Short problem 1:
Rewrite the paragraph of the privacy passage that begins "Privacy involves the right" as a brief list of its main facts.

Provided passage:
+ + + + + + +
Privacy involves the right to control one's personal information, and the ability to determine if and how that information should be obtained and used. The Germans have referred to this as "informational self-determination": In 1983, the German Constitutional Court ruled that all citizens had the right to informational self-determination (an individual's ability to determine the uses of one's information). While most countries with privacy laws have this notion of self-control as one of the goals of their legislation, they do not usually have an explicit constitutional guarantee to privacy, as in the case of Germany.
+ + + + + + +
Short problem 2:
Update the records starting at the line containing "cobble (76, 367)" and ending at the last line of the records, replacing "document" with "screenshot" and leaving everything else unchanged. Return only those lines.

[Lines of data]
+ + + + + + +
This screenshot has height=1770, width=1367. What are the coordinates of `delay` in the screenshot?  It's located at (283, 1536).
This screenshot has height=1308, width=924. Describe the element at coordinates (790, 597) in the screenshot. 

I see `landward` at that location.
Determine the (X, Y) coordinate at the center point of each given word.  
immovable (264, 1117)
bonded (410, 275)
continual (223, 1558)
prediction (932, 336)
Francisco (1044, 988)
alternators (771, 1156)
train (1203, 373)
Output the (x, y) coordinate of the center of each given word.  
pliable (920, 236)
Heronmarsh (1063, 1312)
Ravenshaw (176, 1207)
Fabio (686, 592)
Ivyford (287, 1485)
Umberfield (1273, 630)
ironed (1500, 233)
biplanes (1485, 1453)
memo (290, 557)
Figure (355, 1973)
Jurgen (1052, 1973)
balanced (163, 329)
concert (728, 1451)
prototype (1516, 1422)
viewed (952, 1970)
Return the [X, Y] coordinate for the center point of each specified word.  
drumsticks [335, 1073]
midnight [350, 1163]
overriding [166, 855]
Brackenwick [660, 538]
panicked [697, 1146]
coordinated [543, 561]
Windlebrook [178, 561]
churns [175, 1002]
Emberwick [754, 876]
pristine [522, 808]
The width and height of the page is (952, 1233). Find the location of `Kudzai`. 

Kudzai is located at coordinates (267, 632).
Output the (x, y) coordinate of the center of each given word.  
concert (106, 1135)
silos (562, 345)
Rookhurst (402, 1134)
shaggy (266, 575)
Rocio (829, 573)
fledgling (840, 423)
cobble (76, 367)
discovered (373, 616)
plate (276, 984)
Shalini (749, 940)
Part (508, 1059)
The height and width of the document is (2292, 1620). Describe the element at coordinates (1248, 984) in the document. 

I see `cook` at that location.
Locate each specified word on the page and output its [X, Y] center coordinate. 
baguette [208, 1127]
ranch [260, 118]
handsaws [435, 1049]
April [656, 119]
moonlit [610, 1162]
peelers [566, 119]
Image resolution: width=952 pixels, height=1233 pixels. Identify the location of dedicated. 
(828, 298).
+ + + + + + +
Problem solution 1:
- Privacy is the right to control one's personal information and to decide whether and how it is obtained and used.
- Germans call this "informational self-determination."
- In 1983, the German Constitutional Court ruled that all citizens have the right to informational self-determination.
- Most countries with privacy laws share this goal of self-control, but unlike Germany they usually lack an explicit constitutional guarantee of privacy.

Problem solution 2:
cobble (76, 367)
discovered (373, 616)
plate (276, 984)
Shalini (749, 940)
Part (508, 1059)
The height and width of the screenshot is (2292, 1620). Describe the element at coordinates (1248, 984) in the screenshot. 

I see `cook` at that location.
Locate each specified word on the page and output its [X, Y] center coordinate. 
baguette [208, 1127]
ranch [260, 118]
handsaws [435, 1049]
April [656, 119]
moonlit [610, 1162]
peelers [566, 119]
Image resolution: width=952 pixels, height=1233 pixels. Identify the location of dedicated. 
(828, 298).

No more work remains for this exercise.